>> begin RECORDS TO USE

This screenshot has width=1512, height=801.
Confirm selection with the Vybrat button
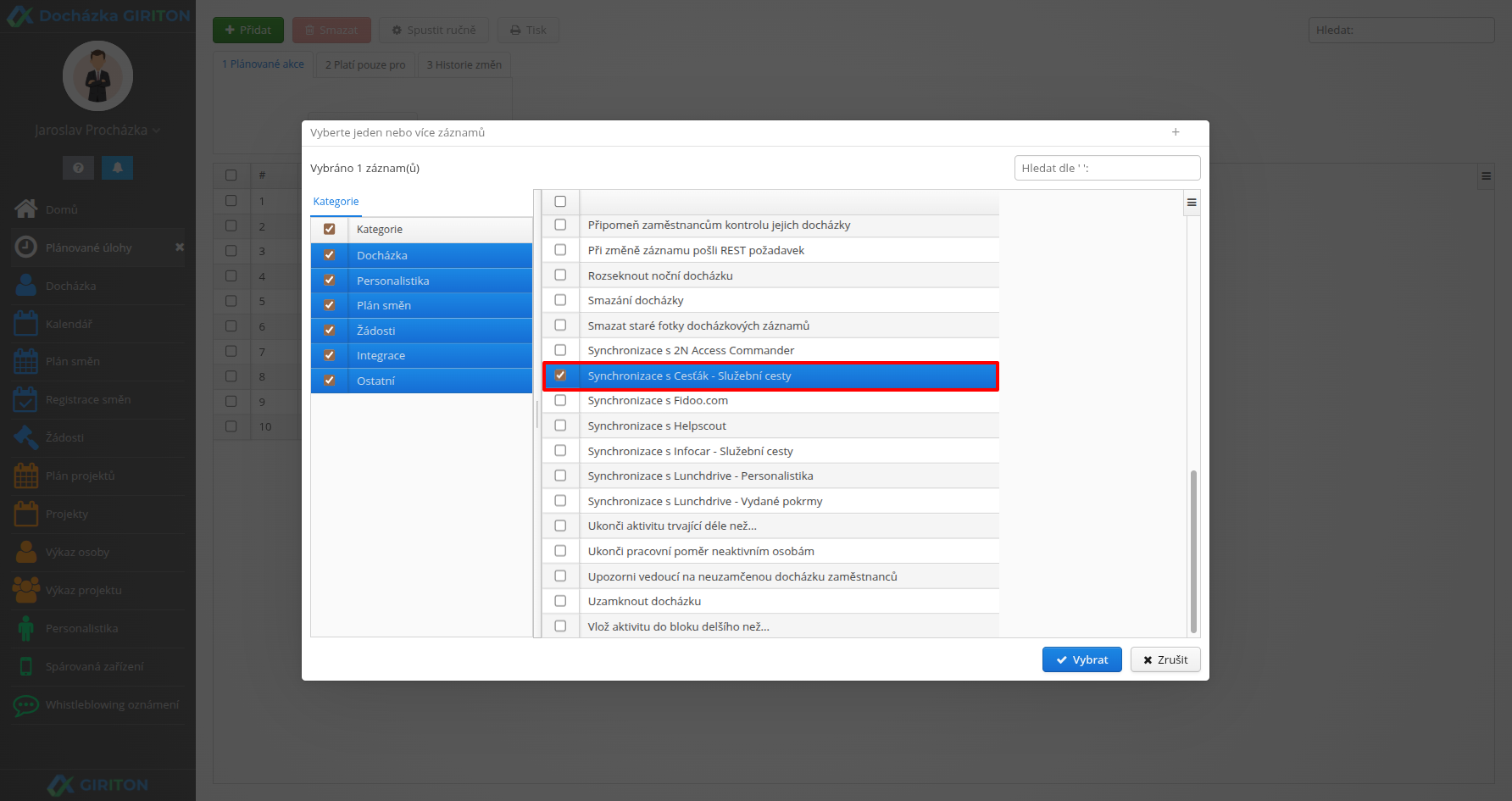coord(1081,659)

>> end RECORDS TO USE
>> begin RECORDS TO USE

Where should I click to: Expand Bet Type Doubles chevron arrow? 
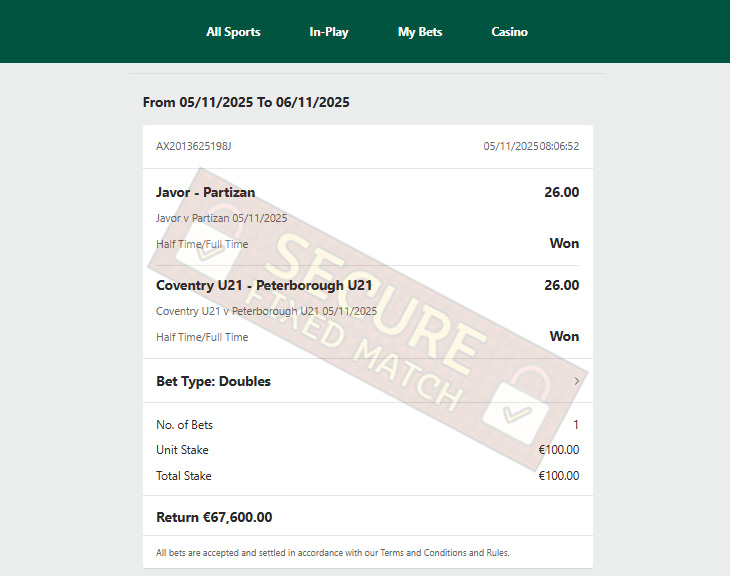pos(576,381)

>> end RECORDS TO USE

*PROBLEM REQUIREMENTS:* Copy the lines of the entries above without changes, starting at the line that contains "Where should I" and ending at the line that contains "pos(576,381)". Leave the pictures out of your answer.

*RESULT:*
Where should I click to: Expand Bet Type Doubles chevron arrow? 
pos(576,381)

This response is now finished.